The commands are straightforward. Connect via the CLI and run:

powersaving on

That's it for basic power saving. It persists across reboots and kicks in two minutes after boot. For the FEM LNA control on a V4.3:

set radio.fem.rxgain off

This disables the external LNA and saves that 7.8 mA. If you have a dense urban mesh with close nodes you probably won't notice the difference in receive performance. If you're building a long-range link you can leave it on and still get 13 mA, which is not bad either.

There is also a diagnostics command:

powerlog

It shows the last reset reason, shutdown reason, and boot voltage. Really useful for debugging solar nodes that brown out overnight.

What 5.5 mA Actually Means

Let's do the math. A 3000 mAh lithium battery at 5.5 mA idle gives you about 22 days of runtime with no charging at all. Add a 5W solar panel in the NC Piedmont and you're looking at indefinite uptime under normal conditions. Community testing bears this out. Multiple operators report Heltec V4.3 nodes on 5W panels with 3000 mAh batteries that rarely drop below 80% even through cloudy stretches and freezing weather.

Compare that to the same board on stock firmware at 50 mA. That's 2.5 days on battery. Solar helps but you need a much bigger panel and battery to survive consecutive cloudy days. The 5.5 mA figure changes the sizing entirely. You can use a smaller, cheaper panel and a battery that fits in a standard project box.

The MeshCore nightlies as of spring 2026 include power saving enabled by default. You don't even need to run the EasySkyMesh fork if you just want the basic power saving. But the fork gives you the FEM control and the extra tooling.

Stock firmware
2.5 days
Draw50 mA
Battery3000 mAh
Solar needed10W+ panel
Power saving on
22 days
Draw5.5 mA
Battery3000 mAh
Solar needed5W panel
Same 3000 mAh Li-ion battery. Add a 5W panel for indefinite uptime.

The Tradeoffs

Nothing is free. Disabling the FEM LNA reduces receive sensitivity. The spec sheet numbers are not published for the KCT8103L bypass mode, but real-world use suggests the range penalty is acceptable inside about 5 km links. For longer links or fringe reception you probably want the LNA on.

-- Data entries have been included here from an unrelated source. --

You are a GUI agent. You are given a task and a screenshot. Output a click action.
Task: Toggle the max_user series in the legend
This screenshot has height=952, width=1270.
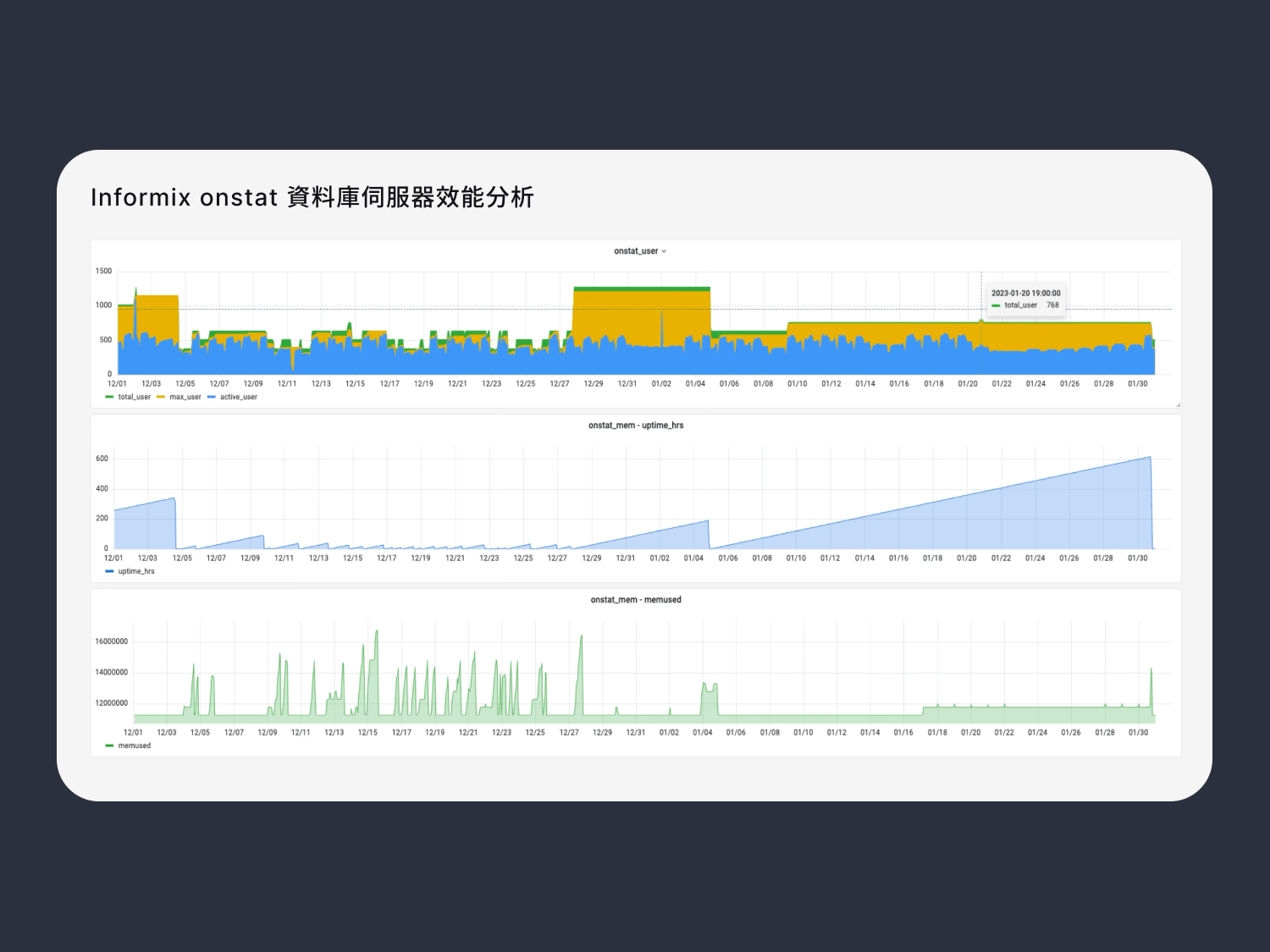185,397
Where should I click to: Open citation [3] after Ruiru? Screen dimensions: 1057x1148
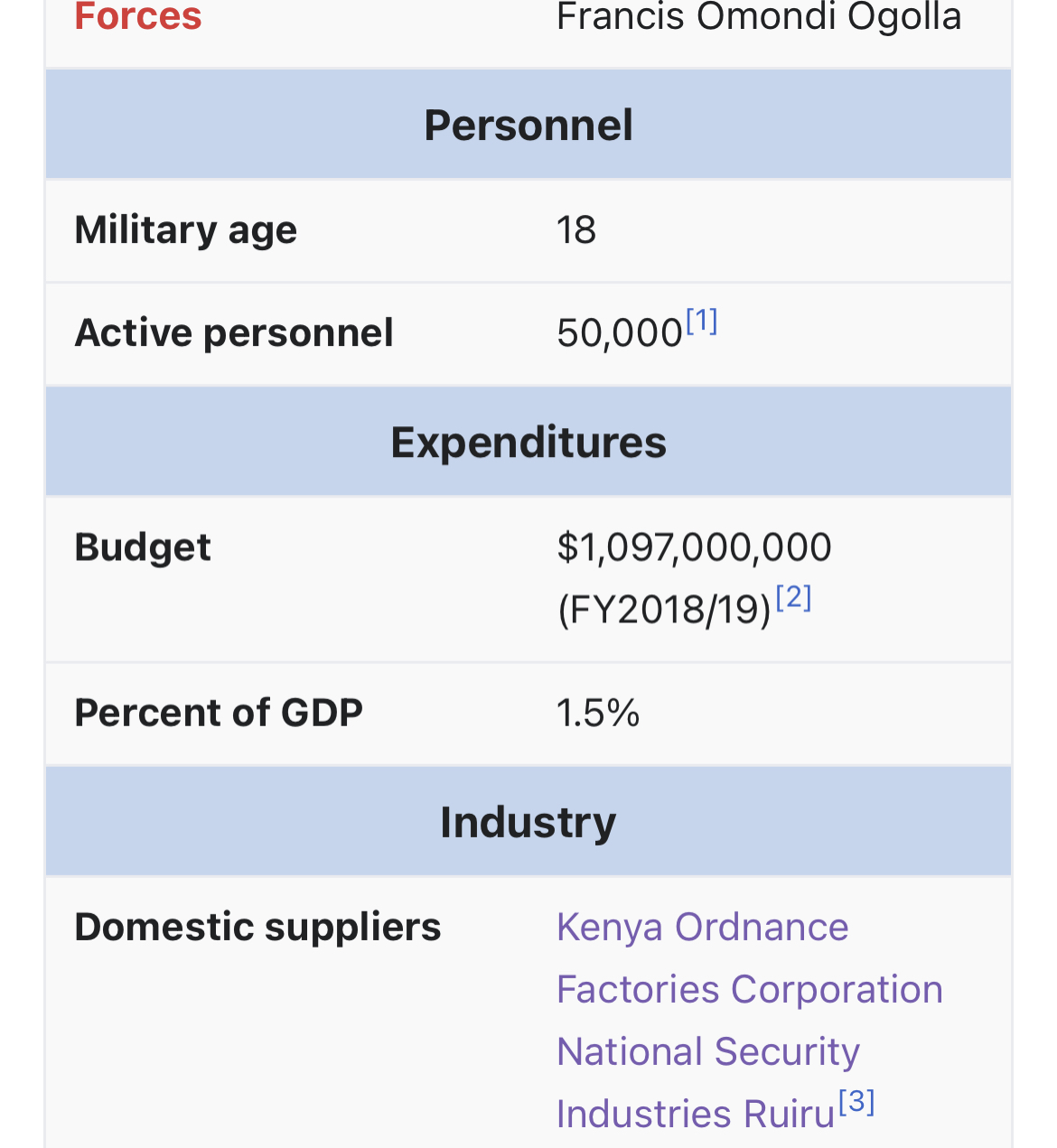856,1101
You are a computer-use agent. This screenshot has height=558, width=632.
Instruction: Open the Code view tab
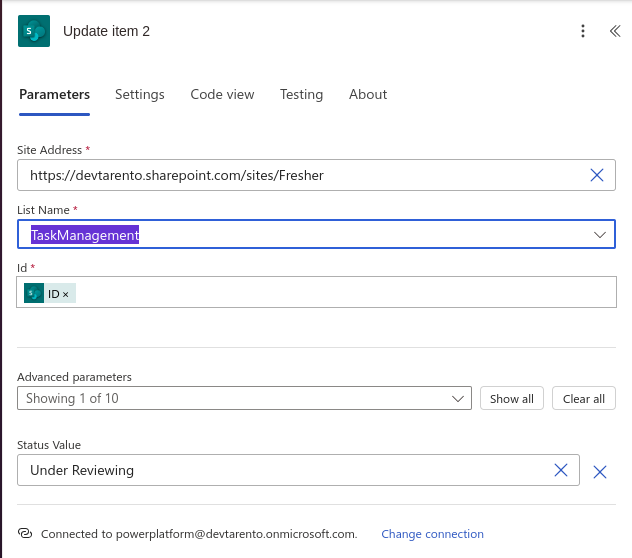point(222,95)
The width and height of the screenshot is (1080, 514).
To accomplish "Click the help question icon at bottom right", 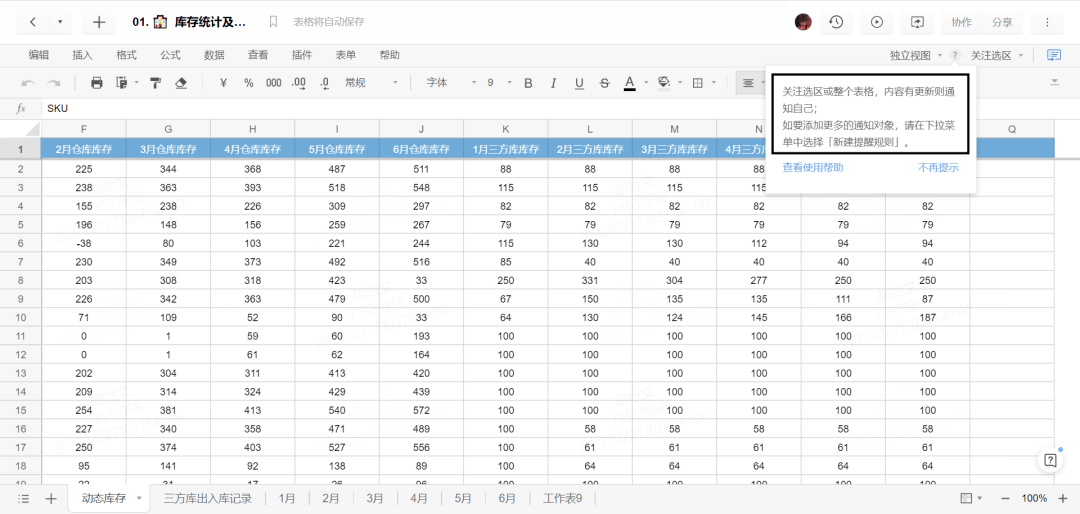I will (1050, 461).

There is also the ESP32-S3R2 situation. The SoC on all V4 revisions is reportedly end of life. That doesn't mean boards disappear tomorrow. It means the long term supply picture is uncertain. For a build you plan to deploy this season it's fine. For a five year hardware standard it is worth knowing.

The V4.3.1 revision (February 2026) adds SAW filter footprints on the RX chain that are not populated by default but can be fitted for 868 or 915 MHz band pass filtering. It also improves the ADC standby power and the overall grounding layout. If you're ordering new boards, get the V4.3.1.

Bottom Line

The Heltec V4 was always great on transmit power and features. The missing piece was idle current low enough for practical solar operation. The V4.3 hardware revision combined with the EasySkyMesh power saving firmware closes that gap. A 5.5 mA repeater that puts out 28 dBm for $25 is a new value proposition in the LoRa mesh hardware space.

If you're planning a solar repeater build for the RDUMesh network, the V4.3 with EasySkyMesh firmware should be near the top of your list. The hardware is available on Amazon and AliExpress. The firmware is free on GitHub. Community builds are documented on CascadiaMesh and the MeshCore forums.

Get one, flash it, throw a 5W panel and a 3000 mAh battery on it, and see what it does on the map.